In her straightforward manner, Madeleine has given a detailed background to the brief history of St Jude’s and her role while she lived there. She recounts the events that shook the school, like the freezing of funds by the Taxation Department. We realise that there is little time to relax. If not devoting energies to the daily challenges of running the school itself, there are the demanding trips abroad to increase support and give progress reports.
Gemma and her enthusiastic team devised clear and fair-minded ideals to govern who would benefit from the free education opportunity offered. The main basis was the assessment of aspiring students’ degree of poverty. There was huge competition for this. Hundreds applied for a few dozen places. Some parents resorted to contrived circumstances to dishonestly win a position they knew benefited the child and often the family. One of the saddest cases was of a man of 25 who desperately sought a place in the year 5 primary class.
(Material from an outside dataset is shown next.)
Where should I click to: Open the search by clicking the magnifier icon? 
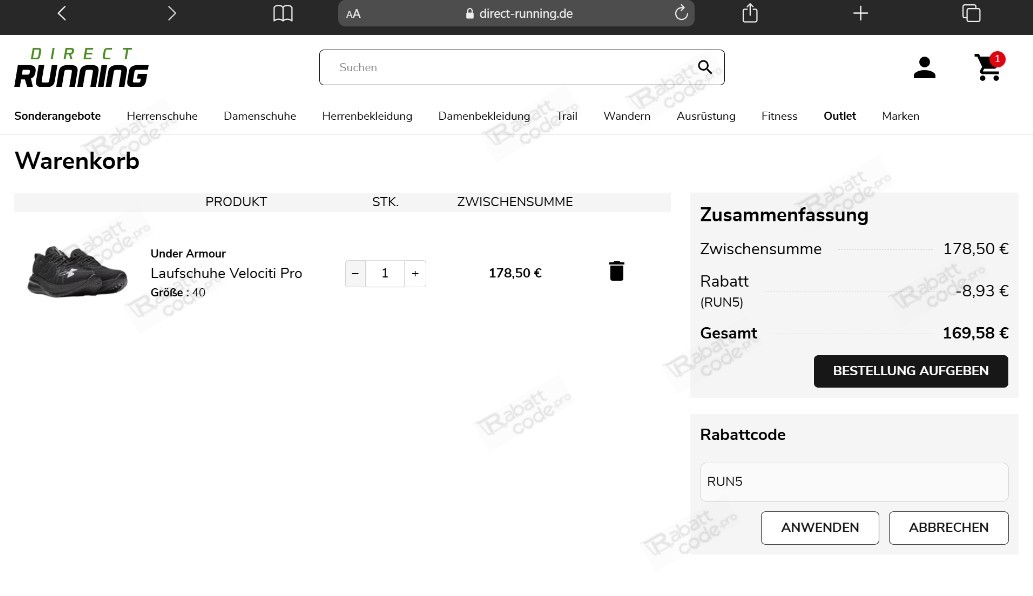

He had to be turned away.
This sense of social justice is the driving force behind the work at the school. So appealing is the scheme that some graduate pupils remain and become staff in a meaningful role. Another concept St Jude’s follows is that those fortunate enough to receive their much prized education should contribute to their community. To this end, they spend a year working and helping the people in nearby villages, rather like a gap year.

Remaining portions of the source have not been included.